A Somesville Retreat With Glam, Treehouse Vibes

And a sweeping, bird’s eye view.

A home Somerville, Maine with a peaked souther gable inspired by an A-frame.
Photo by Brian Vanden Brink
By Sarah Stebbins
From the Summer 2023 issue of Maine Homes by Down East

Perched among thick pines and spruces, Drs. Steven and Diane Plattses’ Somesville retreat reads like the most magnificent tree house you’ve ever seen. A 26-foot-tall grid of glass on the precipitously peaked southern gable, inspired by an A-frame Diane’s grandfather built in Massachusetts, provides a sweeping, aerial view of the Babson Creek salt marsh. Northeast Harbor architect William Hanley juxtaposed the triangular form with long shingled sidewalls that stretch back into the site, minimizing the building’s visual impact on the forest. Bar Harbor builder Kyle Richardson aligned cedar roof shingles with the wall cladding, creating a monolithic riff on colonial New England cottages.
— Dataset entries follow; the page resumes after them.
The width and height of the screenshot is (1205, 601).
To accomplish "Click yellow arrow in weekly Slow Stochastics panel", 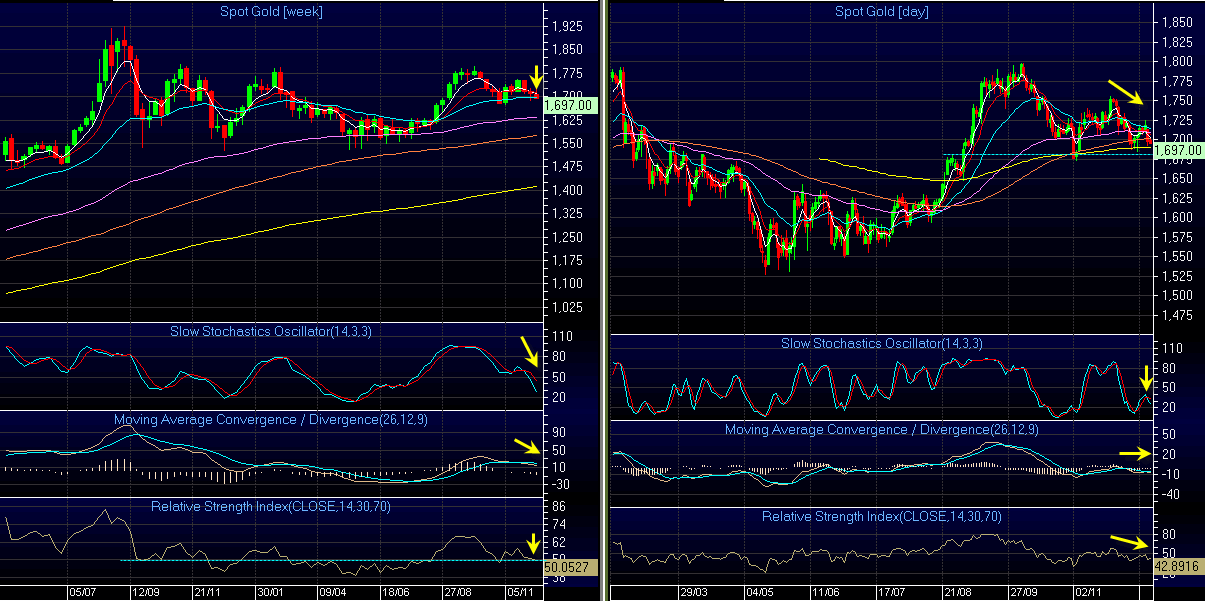I will [528, 352].
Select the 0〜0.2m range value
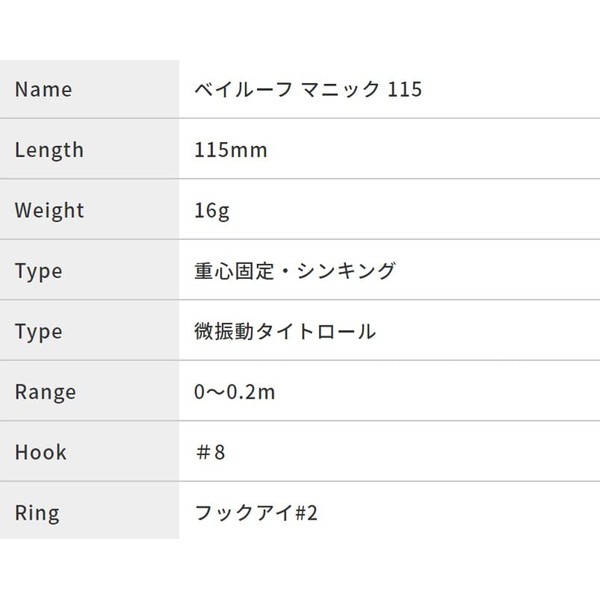This screenshot has height=600, width=600. [235, 391]
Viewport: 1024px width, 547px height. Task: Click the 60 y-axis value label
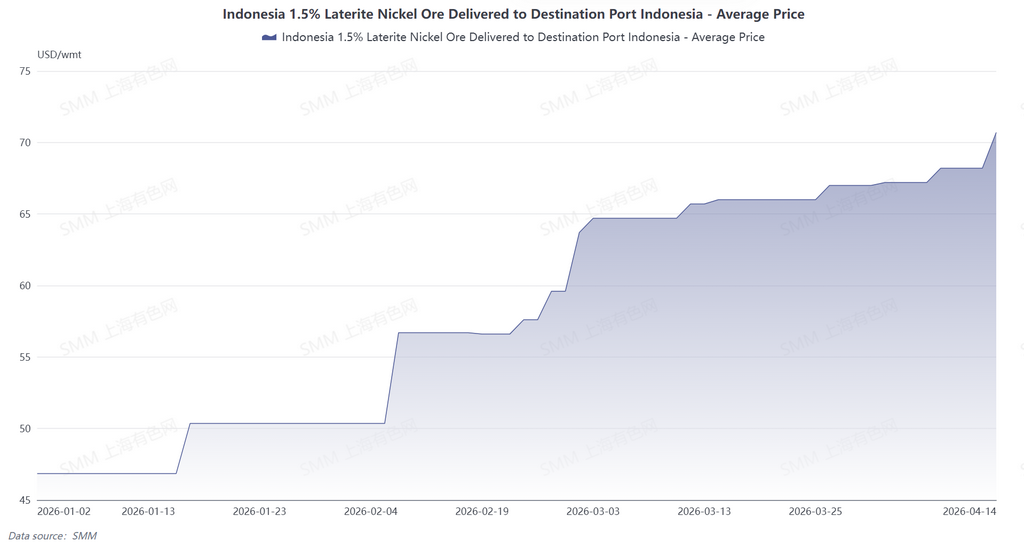point(25,286)
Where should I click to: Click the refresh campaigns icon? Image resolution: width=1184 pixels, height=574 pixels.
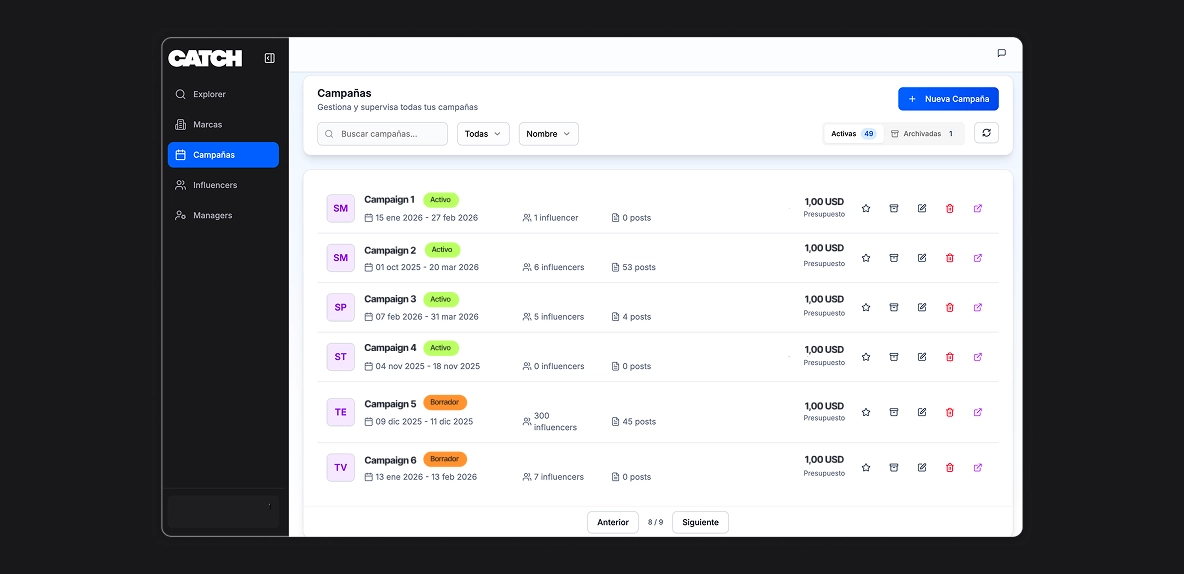(986, 133)
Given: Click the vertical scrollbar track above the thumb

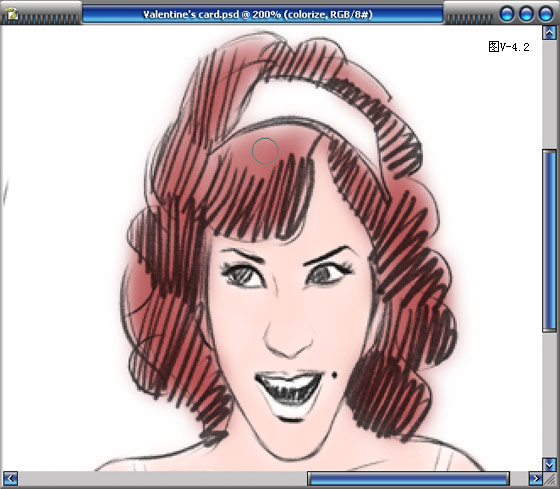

A pair of shed dormers and a massive granite fireplace puncture the roof on the west side, where bedrooms are sequestered, while a 6-by-12-foot glass roof panel beams light through the dining area on the eastern façade. “The house is a lot about the roof,” Hanley says. “We wanted to penetrate that and provide a different experience that relates to the glazing on the south side.” A spot he likens to the bow of a ship trained on a watery horizon line.